■ **YOUR INSTRUCTIONS**
Since only part of the material below is wanted, output exactly the lines from the one with "Screen dimensions: 378x272" up to and including the one with "Click the 22".

☆ ☆ ☆ ☆

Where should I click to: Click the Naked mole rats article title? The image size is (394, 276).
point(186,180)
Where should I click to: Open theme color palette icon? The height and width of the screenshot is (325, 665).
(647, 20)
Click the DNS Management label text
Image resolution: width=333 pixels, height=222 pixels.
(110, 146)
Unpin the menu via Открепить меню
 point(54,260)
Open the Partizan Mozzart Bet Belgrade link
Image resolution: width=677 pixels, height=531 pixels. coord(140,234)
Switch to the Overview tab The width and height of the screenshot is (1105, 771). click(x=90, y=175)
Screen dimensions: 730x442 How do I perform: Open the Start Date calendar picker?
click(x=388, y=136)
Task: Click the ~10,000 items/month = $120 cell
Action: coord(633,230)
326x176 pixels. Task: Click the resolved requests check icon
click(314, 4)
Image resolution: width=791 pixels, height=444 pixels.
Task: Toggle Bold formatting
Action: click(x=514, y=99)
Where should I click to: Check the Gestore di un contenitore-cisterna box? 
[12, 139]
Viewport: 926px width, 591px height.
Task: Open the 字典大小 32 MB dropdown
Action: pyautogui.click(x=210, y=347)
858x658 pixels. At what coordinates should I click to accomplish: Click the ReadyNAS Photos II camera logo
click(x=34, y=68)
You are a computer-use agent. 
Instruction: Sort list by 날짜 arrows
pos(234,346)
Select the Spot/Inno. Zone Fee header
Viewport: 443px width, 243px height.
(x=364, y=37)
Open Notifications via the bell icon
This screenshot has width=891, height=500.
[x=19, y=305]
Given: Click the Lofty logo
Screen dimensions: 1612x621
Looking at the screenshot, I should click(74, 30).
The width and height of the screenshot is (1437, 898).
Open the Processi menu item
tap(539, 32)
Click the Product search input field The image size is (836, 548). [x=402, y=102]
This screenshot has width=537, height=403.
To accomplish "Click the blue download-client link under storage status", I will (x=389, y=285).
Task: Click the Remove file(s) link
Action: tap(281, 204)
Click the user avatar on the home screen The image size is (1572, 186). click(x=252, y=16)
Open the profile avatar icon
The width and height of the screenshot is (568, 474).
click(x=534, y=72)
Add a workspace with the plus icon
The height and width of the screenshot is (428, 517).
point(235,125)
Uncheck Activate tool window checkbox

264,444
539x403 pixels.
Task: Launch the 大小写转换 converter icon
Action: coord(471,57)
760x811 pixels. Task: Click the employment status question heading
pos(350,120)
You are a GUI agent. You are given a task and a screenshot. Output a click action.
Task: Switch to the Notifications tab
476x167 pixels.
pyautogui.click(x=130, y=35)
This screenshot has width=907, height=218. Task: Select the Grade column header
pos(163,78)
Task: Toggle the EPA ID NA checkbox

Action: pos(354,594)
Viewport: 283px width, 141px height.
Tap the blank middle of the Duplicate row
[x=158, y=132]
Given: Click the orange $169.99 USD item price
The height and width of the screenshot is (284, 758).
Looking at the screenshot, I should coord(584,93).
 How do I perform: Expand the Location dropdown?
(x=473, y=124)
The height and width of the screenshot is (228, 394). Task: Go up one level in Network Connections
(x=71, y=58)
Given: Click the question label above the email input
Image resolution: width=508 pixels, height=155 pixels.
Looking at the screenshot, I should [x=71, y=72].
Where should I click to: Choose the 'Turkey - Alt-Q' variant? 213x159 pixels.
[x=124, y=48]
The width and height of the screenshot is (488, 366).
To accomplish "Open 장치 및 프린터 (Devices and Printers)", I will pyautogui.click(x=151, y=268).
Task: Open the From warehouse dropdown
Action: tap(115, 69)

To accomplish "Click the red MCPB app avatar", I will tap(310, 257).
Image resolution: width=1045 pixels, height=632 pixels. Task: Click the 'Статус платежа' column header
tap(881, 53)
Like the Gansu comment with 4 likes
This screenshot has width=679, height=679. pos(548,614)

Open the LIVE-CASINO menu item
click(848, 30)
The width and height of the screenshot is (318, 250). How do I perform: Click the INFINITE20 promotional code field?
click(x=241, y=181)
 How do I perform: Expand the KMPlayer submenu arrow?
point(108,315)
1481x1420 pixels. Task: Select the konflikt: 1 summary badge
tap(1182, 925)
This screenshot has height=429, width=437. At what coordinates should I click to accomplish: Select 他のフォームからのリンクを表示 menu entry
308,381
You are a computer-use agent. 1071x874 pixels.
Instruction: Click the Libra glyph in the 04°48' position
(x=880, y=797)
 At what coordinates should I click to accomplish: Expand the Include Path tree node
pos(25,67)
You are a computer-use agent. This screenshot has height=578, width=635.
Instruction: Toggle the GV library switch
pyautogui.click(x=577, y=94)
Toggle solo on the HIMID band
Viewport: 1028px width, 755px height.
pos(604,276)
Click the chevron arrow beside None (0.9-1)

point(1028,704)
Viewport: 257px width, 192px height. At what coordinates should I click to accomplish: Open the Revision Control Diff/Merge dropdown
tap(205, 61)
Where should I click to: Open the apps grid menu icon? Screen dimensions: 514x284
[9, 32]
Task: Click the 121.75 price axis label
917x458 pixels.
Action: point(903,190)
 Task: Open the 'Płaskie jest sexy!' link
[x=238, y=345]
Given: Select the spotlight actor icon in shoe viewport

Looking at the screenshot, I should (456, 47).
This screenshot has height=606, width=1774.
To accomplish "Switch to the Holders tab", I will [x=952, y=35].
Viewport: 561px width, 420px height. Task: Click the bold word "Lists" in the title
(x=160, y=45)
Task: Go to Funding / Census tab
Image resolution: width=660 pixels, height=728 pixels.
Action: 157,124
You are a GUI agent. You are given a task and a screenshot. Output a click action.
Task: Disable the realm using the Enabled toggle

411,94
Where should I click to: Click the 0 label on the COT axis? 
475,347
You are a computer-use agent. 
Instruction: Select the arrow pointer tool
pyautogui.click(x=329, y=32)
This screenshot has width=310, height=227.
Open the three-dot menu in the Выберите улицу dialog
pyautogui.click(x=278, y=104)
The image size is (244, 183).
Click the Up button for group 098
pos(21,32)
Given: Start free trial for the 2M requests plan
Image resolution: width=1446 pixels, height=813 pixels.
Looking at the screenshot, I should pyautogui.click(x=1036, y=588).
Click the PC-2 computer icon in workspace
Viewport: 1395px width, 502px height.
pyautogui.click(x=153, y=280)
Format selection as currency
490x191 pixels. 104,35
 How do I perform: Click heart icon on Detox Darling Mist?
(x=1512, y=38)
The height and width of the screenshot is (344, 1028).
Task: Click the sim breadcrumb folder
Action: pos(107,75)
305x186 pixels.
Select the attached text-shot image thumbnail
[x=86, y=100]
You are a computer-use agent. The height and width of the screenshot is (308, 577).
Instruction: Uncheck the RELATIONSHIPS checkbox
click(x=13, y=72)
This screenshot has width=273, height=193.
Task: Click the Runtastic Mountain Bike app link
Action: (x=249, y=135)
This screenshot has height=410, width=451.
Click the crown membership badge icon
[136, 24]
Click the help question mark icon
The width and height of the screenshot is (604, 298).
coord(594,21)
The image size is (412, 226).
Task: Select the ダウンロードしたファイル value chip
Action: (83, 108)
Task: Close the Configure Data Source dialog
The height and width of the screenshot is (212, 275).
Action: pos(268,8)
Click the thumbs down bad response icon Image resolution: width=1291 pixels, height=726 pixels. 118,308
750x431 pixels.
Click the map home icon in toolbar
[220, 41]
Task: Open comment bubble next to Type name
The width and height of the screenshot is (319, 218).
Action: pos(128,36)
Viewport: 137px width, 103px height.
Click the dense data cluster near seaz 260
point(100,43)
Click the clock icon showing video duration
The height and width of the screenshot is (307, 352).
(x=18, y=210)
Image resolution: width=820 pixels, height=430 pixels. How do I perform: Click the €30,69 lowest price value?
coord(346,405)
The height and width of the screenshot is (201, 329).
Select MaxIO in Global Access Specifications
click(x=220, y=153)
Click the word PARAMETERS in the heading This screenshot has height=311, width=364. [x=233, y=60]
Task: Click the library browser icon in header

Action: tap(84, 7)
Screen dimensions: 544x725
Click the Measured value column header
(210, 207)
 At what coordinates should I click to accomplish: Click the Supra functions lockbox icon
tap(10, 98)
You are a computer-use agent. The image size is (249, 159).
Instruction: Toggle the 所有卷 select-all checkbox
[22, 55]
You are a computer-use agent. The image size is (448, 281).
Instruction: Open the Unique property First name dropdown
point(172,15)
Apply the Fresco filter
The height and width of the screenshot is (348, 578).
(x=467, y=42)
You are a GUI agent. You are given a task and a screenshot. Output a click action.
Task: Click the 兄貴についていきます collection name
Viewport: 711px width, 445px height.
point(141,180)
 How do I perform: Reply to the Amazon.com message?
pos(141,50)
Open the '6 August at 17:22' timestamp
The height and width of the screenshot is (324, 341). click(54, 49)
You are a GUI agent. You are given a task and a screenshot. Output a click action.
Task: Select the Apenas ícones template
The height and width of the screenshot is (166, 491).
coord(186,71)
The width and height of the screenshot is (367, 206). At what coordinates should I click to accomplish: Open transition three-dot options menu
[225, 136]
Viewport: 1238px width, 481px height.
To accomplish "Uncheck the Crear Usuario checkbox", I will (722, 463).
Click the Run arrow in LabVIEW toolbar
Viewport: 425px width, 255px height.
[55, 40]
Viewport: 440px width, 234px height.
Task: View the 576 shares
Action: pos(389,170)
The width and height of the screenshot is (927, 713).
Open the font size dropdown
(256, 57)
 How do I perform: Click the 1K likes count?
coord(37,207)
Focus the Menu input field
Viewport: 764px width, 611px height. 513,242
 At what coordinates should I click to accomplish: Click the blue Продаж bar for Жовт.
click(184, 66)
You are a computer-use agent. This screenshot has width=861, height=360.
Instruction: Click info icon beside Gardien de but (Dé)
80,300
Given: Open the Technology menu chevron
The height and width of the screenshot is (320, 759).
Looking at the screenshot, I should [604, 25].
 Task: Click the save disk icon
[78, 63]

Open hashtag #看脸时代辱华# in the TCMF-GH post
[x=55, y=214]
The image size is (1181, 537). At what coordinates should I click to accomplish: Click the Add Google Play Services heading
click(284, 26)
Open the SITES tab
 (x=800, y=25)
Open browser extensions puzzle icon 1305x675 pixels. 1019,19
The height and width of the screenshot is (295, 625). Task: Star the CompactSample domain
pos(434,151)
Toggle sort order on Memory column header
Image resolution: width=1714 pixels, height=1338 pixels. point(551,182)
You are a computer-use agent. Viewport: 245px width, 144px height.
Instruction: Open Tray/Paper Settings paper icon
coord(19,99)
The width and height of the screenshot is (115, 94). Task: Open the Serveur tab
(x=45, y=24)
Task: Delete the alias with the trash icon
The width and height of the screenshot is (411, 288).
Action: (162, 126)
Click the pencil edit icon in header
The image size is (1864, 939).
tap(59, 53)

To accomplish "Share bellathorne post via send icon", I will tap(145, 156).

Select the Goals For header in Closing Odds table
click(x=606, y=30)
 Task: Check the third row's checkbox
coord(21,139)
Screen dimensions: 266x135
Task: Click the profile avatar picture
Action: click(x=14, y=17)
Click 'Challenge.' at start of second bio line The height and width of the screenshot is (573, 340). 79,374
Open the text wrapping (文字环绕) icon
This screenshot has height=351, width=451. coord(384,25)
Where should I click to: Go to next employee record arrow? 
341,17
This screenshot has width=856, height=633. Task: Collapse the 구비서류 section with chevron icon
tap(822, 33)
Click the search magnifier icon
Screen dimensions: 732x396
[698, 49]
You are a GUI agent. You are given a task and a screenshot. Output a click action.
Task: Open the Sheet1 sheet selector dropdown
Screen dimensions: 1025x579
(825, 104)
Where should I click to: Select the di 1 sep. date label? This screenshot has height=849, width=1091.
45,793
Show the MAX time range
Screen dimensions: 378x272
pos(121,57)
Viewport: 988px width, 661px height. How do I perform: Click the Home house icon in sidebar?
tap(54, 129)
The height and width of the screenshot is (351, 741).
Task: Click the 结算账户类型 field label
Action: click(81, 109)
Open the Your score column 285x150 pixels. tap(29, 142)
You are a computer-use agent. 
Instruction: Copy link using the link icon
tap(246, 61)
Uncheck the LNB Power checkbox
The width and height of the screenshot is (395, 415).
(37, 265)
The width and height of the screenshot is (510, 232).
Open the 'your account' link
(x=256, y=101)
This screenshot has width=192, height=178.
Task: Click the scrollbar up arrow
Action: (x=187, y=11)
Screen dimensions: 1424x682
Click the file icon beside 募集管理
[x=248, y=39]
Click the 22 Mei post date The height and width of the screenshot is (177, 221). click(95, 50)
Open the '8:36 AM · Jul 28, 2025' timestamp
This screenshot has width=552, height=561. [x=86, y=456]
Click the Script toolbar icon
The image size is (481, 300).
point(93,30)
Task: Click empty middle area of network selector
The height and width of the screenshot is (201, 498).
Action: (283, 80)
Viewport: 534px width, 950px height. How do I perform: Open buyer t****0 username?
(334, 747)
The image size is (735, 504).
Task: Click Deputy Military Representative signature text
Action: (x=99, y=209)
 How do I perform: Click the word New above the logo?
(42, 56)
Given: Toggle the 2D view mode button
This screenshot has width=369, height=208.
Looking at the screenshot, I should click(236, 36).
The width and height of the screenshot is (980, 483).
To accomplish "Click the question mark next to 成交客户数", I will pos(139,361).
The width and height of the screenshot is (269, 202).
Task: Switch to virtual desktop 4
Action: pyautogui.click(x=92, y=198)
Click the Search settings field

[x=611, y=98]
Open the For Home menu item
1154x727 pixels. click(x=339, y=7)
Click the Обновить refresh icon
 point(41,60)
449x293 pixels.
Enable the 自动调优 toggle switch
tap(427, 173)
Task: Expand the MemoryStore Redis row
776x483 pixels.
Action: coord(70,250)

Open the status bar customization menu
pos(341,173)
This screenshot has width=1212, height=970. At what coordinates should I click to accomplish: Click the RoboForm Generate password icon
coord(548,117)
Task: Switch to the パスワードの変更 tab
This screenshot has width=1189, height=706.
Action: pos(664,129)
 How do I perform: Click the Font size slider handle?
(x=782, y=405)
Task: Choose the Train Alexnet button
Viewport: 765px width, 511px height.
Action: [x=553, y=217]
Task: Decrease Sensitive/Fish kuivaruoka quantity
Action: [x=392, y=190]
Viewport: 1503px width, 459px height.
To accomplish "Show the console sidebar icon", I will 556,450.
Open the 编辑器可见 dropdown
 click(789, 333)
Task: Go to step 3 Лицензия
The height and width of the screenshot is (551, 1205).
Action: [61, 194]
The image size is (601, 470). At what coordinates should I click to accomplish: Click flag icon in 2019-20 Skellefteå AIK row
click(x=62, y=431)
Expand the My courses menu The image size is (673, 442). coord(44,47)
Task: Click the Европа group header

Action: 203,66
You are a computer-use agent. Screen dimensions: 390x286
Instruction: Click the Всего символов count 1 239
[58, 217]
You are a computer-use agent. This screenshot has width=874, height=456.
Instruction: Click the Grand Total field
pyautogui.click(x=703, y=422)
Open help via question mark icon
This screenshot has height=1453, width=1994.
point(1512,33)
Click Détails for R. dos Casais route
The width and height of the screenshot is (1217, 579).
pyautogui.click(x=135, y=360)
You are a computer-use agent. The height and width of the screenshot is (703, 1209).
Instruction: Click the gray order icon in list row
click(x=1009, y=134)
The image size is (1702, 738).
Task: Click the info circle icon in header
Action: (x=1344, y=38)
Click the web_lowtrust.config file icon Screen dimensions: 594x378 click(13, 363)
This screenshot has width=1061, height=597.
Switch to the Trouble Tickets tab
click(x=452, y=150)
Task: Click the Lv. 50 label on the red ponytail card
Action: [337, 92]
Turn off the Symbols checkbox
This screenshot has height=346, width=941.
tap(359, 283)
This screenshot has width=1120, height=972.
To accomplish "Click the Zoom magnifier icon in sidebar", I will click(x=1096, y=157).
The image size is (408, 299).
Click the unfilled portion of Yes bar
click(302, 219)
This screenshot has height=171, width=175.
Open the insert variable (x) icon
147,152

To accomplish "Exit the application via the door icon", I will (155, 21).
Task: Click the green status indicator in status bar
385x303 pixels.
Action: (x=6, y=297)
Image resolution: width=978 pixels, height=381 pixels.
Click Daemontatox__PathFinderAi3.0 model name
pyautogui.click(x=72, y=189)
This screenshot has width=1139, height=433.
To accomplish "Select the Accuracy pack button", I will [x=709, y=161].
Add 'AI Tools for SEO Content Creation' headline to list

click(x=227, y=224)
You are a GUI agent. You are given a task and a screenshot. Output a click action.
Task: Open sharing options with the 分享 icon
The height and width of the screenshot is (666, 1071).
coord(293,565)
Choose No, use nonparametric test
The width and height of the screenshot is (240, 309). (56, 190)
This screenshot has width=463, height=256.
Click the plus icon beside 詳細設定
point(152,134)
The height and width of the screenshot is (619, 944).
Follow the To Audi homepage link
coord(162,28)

☆ ☆ ☆ ☆

■ **PROBLEM SOLUTION**
Screen dimensions: 378x272
pos(121,57)
Viewport: 988px width, 661px height. How do I perform: Click the Home house icon in sidebar?
tap(54, 129)
The height and width of the screenshot is (351, 741).
Task: Click the 结算账户类型 field label
Action: click(81, 109)
Open the Your score column 285x150 pixels. tap(29, 142)
You are a computer-use agent. 
Instruction: Copy link using the link icon
tap(246, 61)
Uncheck the LNB Power checkbox
The width and height of the screenshot is (395, 415).
(37, 265)
The width and height of the screenshot is (510, 232).
Open the 'your account' link
(x=256, y=101)
This screenshot has width=192, height=178.
Task: Click the scrollbar up arrow
Action: (x=187, y=11)
Screen dimensions: 1424x682
Click the file icon beside 募集管理
[x=248, y=39]
Click the 22 Mei post date The height and width of the screenshot is (177, 221). click(95, 50)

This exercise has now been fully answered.